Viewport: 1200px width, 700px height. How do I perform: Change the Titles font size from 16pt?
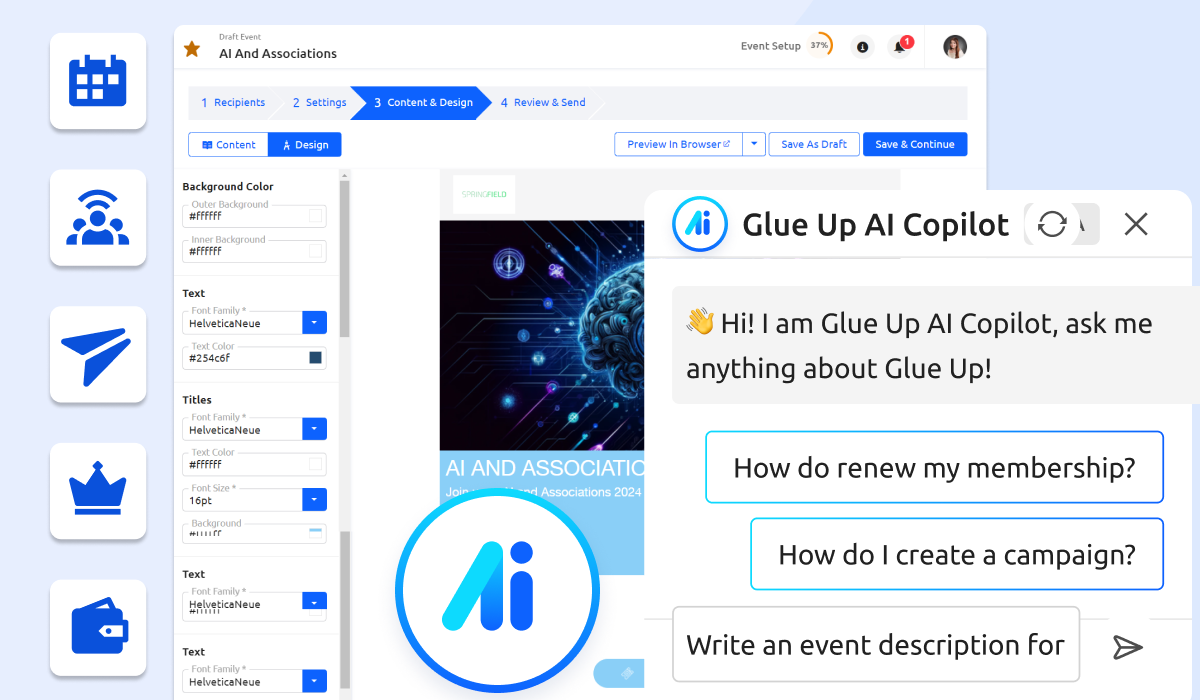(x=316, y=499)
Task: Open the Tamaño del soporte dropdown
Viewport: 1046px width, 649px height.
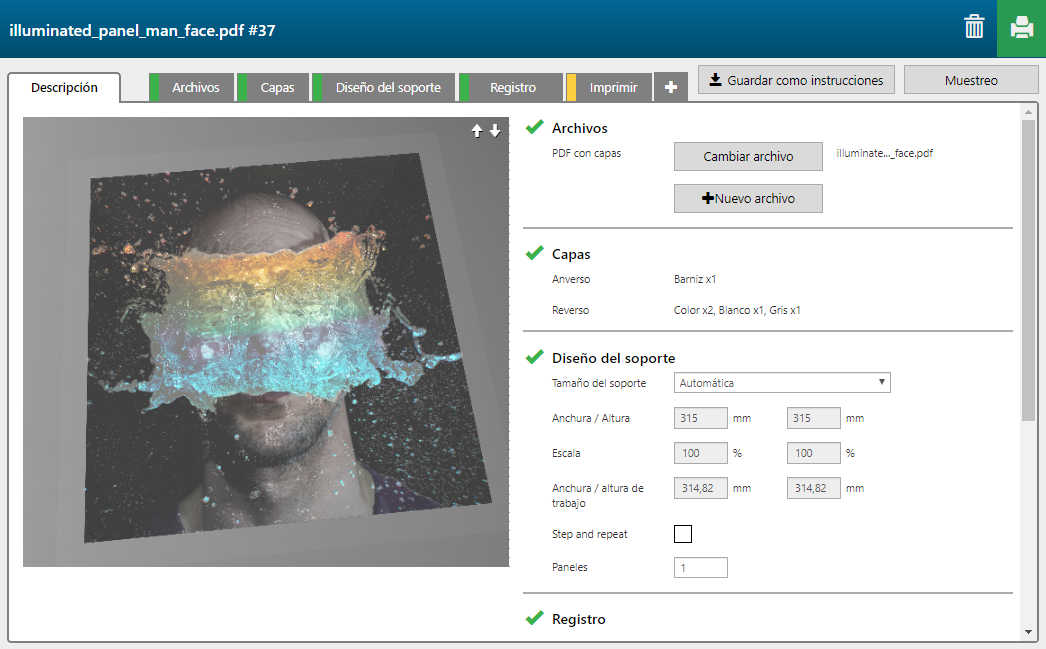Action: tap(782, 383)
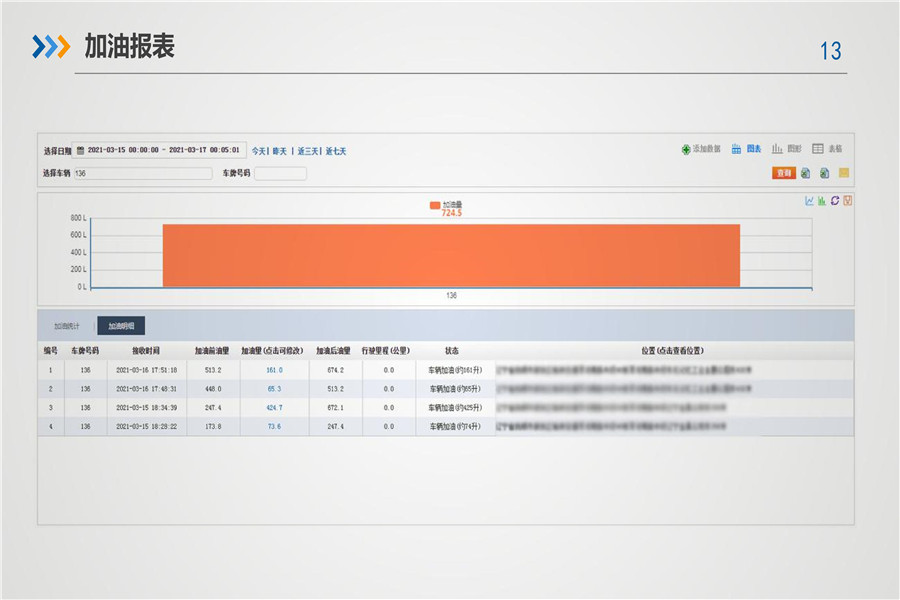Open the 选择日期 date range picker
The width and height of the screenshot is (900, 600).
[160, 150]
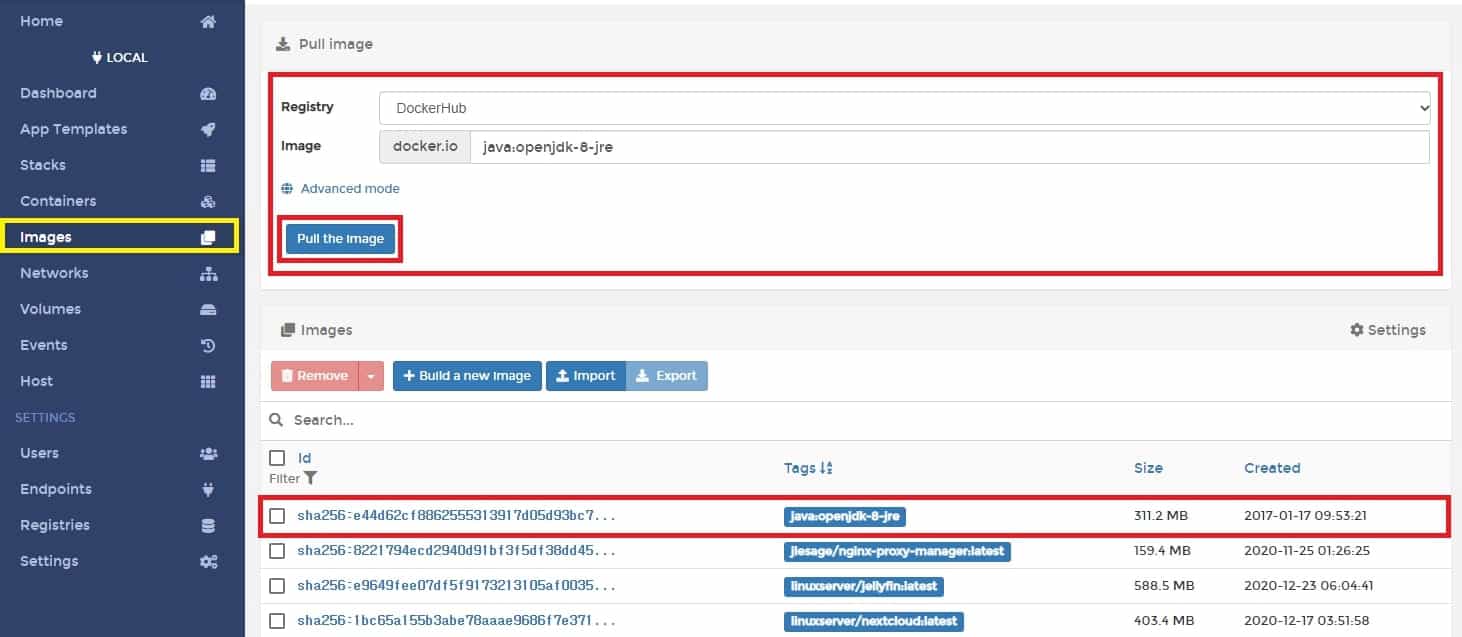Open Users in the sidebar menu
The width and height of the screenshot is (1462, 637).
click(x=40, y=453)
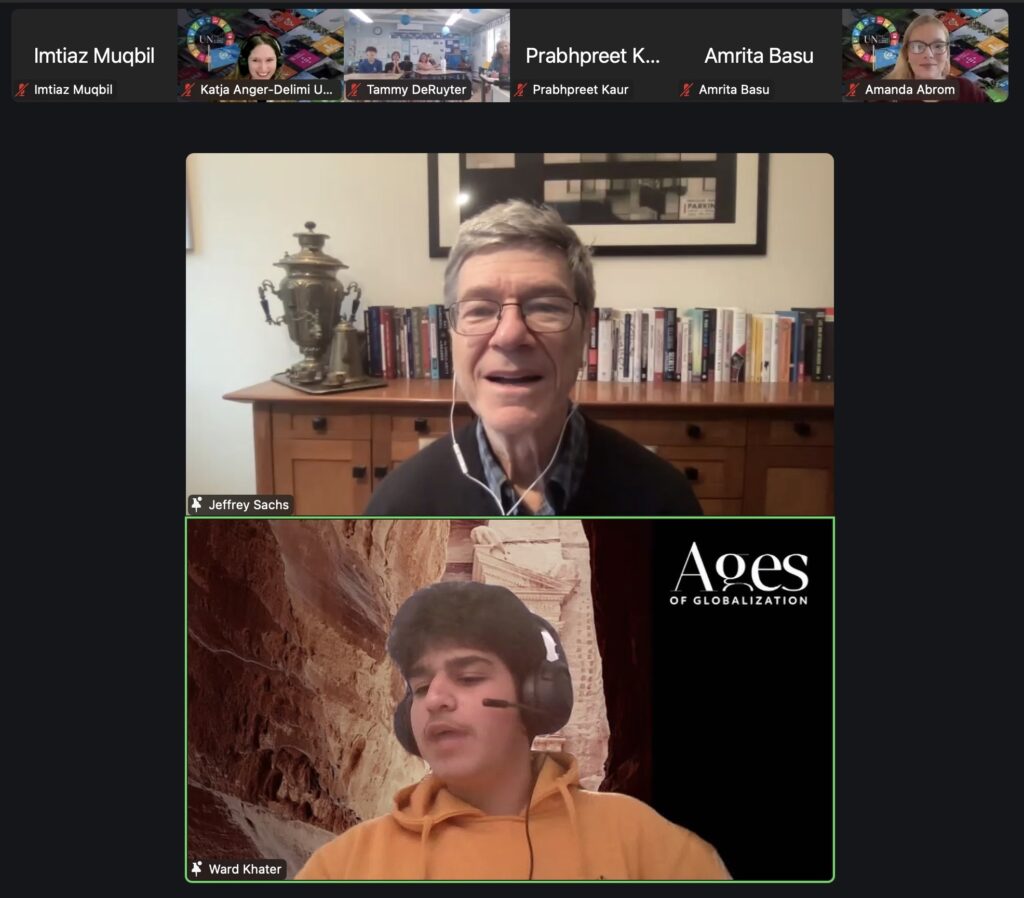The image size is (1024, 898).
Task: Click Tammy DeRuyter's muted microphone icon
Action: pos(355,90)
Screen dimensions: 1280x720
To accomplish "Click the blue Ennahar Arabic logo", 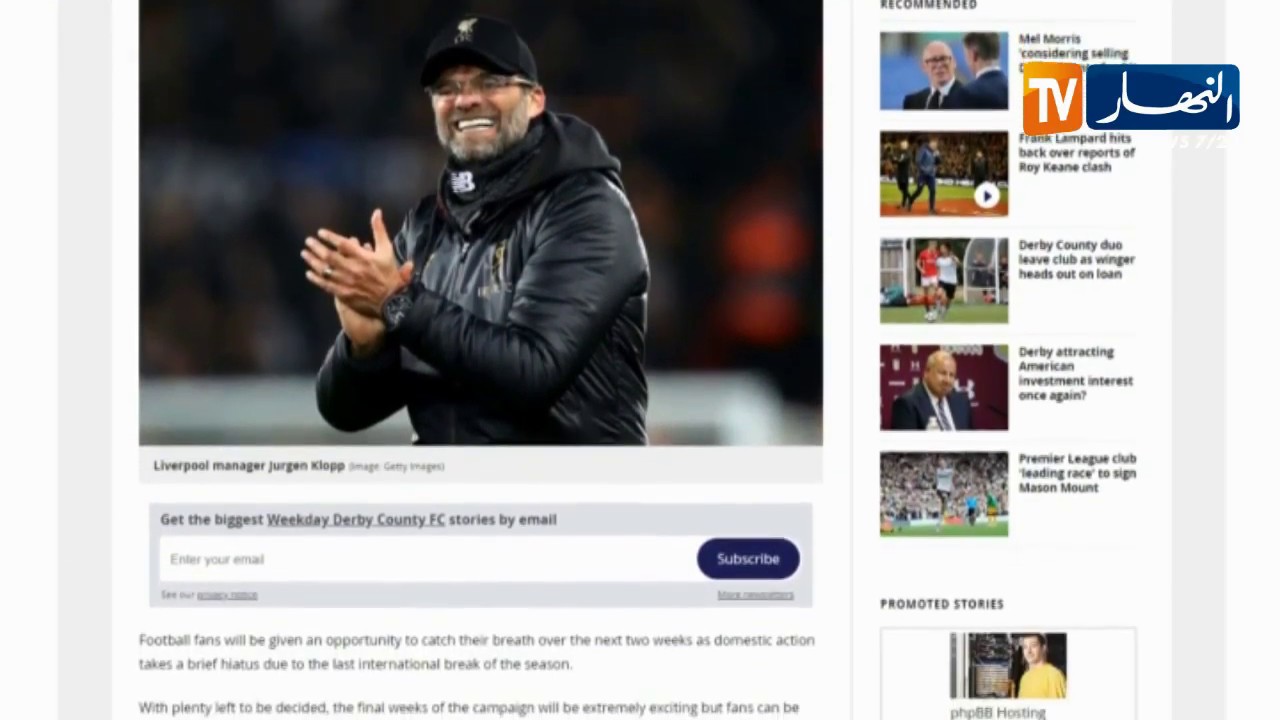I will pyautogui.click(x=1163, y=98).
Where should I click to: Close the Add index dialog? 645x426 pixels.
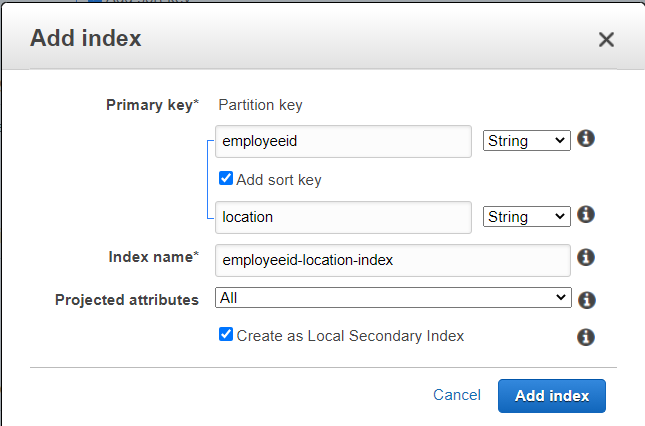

▶ TASK OBJECTIVE
From the top of the listing above, repeat each line exactly until you reach the line containing "Task: Open the Tamaño del soporte dropdown", and repeat that one too. Leave the pictures out.

▶ EXERCISE ANSWER
Viewport: 1200px width, 700px height. How do I perform: Change the Titles font size from 16pt?
(x=316, y=499)
Task: Open the Tamaño del soporte dropdown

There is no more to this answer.